• **Given data**:
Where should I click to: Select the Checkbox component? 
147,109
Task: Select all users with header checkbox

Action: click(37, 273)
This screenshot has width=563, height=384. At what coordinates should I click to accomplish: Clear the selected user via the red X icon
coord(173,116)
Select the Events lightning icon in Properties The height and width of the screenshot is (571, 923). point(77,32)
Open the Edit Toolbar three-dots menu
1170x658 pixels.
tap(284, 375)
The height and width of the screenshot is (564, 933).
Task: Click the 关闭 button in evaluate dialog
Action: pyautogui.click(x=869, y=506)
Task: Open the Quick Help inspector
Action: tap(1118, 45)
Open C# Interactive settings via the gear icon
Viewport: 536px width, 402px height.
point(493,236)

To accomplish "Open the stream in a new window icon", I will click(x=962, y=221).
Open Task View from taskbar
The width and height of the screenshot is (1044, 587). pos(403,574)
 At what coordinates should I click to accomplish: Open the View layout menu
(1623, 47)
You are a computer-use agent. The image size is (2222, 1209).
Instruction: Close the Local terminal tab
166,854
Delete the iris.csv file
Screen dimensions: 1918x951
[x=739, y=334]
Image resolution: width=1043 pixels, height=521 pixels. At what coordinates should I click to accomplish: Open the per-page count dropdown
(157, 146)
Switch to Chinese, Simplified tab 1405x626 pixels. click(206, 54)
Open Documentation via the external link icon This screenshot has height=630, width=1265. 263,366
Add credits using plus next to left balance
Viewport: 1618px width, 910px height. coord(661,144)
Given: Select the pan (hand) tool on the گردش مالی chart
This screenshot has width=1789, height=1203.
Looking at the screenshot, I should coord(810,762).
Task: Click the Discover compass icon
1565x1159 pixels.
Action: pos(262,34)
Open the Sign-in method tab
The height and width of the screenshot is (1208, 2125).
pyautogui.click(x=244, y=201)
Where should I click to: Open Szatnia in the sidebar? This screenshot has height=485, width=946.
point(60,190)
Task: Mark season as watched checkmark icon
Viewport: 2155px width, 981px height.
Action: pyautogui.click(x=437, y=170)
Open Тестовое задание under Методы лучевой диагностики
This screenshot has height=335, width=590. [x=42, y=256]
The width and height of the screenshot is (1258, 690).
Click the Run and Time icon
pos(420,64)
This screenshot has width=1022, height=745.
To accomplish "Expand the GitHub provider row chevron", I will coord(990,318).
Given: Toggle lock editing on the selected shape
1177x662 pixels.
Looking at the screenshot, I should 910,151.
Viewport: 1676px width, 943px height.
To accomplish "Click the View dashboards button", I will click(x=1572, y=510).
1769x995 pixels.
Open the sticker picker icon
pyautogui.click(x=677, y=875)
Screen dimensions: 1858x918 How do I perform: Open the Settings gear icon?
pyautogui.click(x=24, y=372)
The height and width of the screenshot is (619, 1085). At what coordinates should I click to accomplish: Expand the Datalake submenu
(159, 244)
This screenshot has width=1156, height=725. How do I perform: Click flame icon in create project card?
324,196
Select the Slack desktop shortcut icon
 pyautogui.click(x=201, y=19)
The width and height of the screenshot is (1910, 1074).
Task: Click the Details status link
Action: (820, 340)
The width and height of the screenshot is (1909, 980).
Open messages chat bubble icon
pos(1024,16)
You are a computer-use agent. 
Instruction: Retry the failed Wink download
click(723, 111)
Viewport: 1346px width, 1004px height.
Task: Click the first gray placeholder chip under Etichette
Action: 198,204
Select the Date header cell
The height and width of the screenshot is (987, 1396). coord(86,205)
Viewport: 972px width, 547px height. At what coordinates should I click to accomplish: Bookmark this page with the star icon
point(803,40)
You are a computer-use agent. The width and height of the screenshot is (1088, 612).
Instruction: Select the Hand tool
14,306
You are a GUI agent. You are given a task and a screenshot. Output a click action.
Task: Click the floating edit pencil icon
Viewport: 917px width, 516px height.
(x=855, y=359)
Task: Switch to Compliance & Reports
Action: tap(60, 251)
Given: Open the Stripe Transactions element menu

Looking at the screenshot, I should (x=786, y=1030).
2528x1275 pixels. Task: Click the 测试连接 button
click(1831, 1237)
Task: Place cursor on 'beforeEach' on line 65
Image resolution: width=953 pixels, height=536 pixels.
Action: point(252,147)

• **Instructions for the task**: Your answer must be an exact transcription of every record above.

• **Answer**:
Where should I click to: Select the Checkbox component? 
147,109
Task: Select all users with header checkbox

Action: click(37, 273)
This screenshot has width=563, height=384. At what coordinates should I click to accomplish: Clear the selected user via the red X icon
coord(173,116)
Select the Events lightning icon in Properties The height and width of the screenshot is (571, 923). point(77,32)
Open the Edit Toolbar three-dots menu
1170x658 pixels.
tap(284, 375)
The height and width of the screenshot is (564, 933).
Task: Click the 关闭 button in evaluate dialog
Action: pyautogui.click(x=869, y=506)
Task: Open the Quick Help inspector
Action: tap(1118, 45)
Open C# Interactive settings via the gear icon
Viewport: 536px width, 402px height.
point(493,236)

To accomplish "Open the stream in a new window icon", I will click(x=962, y=221).
Open Task View from taskbar
The width and height of the screenshot is (1044, 587). pos(403,574)
 At what coordinates should I click to accomplish: Open the View layout menu
(1623, 47)
You are a computer-use agent. The image size is (2222, 1209).
Instruction: Close the Local terminal tab
166,854
Delete the iris.csv file
Screen dimensions: 1918x951
[x=739, y=334]
Image resolution: width=1043 pixels, height=521 pixels. At what coordinates should I click to accomplish: Open the per-page count dropdown
(157, 146)
Switch to Chinese, Simplified tab 1405x626 pixels. click(206, 54)
Open Documentation via the external link icon This screenshot has height=630, width=1265. 263,366
Add credits using plus next to left balance
Viewport: 1618px width, 910px height. coord(661,144)
Given: Select the pan (hand) tool on the گردش مالی chart
This screenshot has width=1789, height=1203.
Looking at the screenshot, I should coord(810,762).
Task: Click the Discover compass icon
1565x1159 pixels.
Action: pos(262,34)
Open the Sign-in method tab
The height and width of the screenshot is (1208, 2125).
pyautogui.click(x=244, y=201)
Where should I click to: Open Szatnia in the sidebar? This screenshot has height=485, width=946.
point(60,190)
Task: Mark season as watched checkmark icon
Viewport: 2155px width, 981px height.
Action: pyautogui.click(x=437, y=170)
Open Тестовое задание under Методы лучевой диагностики
This screenshot has height=335, width=590. [x=42, y=256]
The width and height of the screenshot is (1258, 690).
Click the Run and Time icon
pos(420,64)
This screenshot has width=1022, height=745.
To accomplish "Expand the GitHub provider row chevron", I will coord(990,318).
Given: Toggle lock editing on the selected shape
1177x662 pixels.
Looking at the screenshot, I should 910,151.
Viewport: 1676px width, 943px height.
To accomplish "Click the View dashboards button", I will click(x=1572, y=510).
1769x995 pixels.
Open the sticker picker icon
pyautogui.click(x=677, y=875)
Screen dimensions: 1858x918 How do I perform: Open the Settings gear icon?
pyautogui.click(x=24, y=372)
The height and width of the screenshot is (619, 1085). At what coordinates should I click to accomplish: Expand the Datalake submenu
(159, 244)
This screenshot has width=1156, height=725. How do I perform: Click flame icon in create project card?
324,196
Select the Slack desktop shortcut icon
 pyautogui.click(x=201, y=19)
The width and height of the screenshot is (1910, 1074).
Task: Click the Details status link
Action: (820, 340)
The width and height of the screenshot is (1909, 980).
Open messages chat bubble icon
pos(1024,16)
You are a computer-use agent. 
Instruction: Retry the failed Wink download
click(723, 111)
Viewport: 1346px width, 1004px height.
Task: Click the first gray placeholder chip under Etichette
Action: 198,204
Select the Date header cell
The height and width of the screenshot is (987, 1396). coord(86,205)
Viewport: 972px width, 547px height. At what coordinates should I click to accomplish: Bookmark this page with the star icon
point(803,40)
You are a computer-use agent. The width and height of the screenshot is (1088, 612).
Instruction: Select the Hand tool
14,306
You are a GUI agent. You are given a task and a screenshot. Output a click action.
Task: Click the floating edit pencil icon
Viewport: 917px width, 516px height.
(x=855, y=359)
Task: Switch to Compliance & Reports
Action: tap(60, 251)
Given: Open the Stripe Transactions element menu

Looking at the screenshot, I should (x=786, y=1030).
2528x1275 pixels. Task: Click the 测试连接 button
click(1831, 1237)
Task: Place cursor on 'beforeEach' on line 65
Image resolution: width=953 pixels, height=536 pixels.
Action: point(252,147)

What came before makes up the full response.